# Beaver Prime?



## boondocks (Jan 27, 2006)

When does beaver fur become prime or is it always prime? I heard people trap a lot of beaver in the spring and thought it was a little odd being most other fur at that time of year ain't worth a poop. Just curious.


----------



## cya_coyote (Aug 31, 2005)

think about it... how quick does the water warm up? it stays colder in the water, and as a result the fur stays prime longer, so the beaver and muskrat stay prime longer than other animals.

down here in kansas, they usually don't prime until mid-december as it also takes longer for them to get prime since the water also stays warm longer... kind of a give and take there.

cya

:sniper:


----------



## boondocks (Jan 27, 2006)

So when are they no longer prime?


----------



## xdeano (Jan 14, 2005)

when the ice starts breaking up or when crossovers start running. They usually start rubbing on the back of the head pretty well. The ice does a number on the fur.

● **Collected material**

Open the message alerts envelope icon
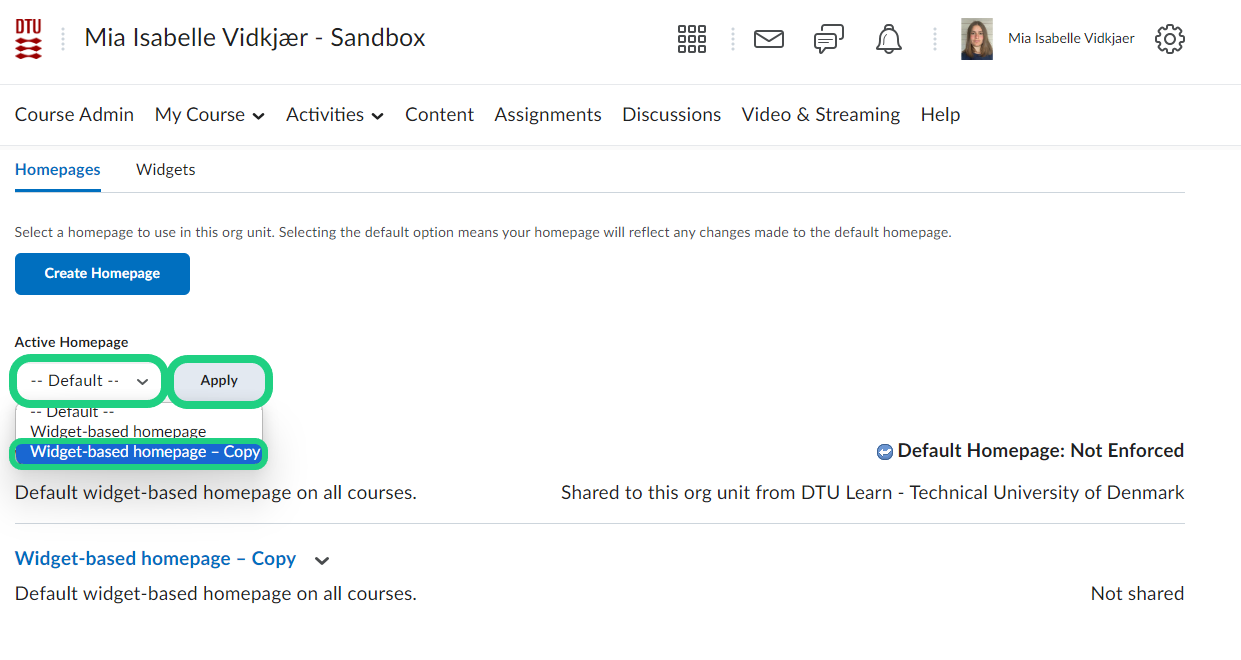1241x660 pixels. (x=768, y=39)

● **Problems and tasks**
A - In the forum thread on beaver fur, when do beaver usually become prime in Kansas?
B - Pick up the forum thread on beaver fur after its final post and continue it.
The data bears no relation to the forum thread on beaver fur.

● **Answers for the exercise**
A - Usually not until mid-December.

B -
then about the same time is when territorial stuff starts happening and you'll get beaver that have bites all over, you'll get docked for having a bunch of holes.
xdeano


----------



## cya_coyote (Aug 31, 2005)

we don't have much ice problem down here usually, so we can trap them up until mid-march and still get some good fur. i usually trap beaver until my birthday, which is the 24th. still good fur, but a few will have bite marks. sew them up and they are still pretty decent money, but they do dock a little bit.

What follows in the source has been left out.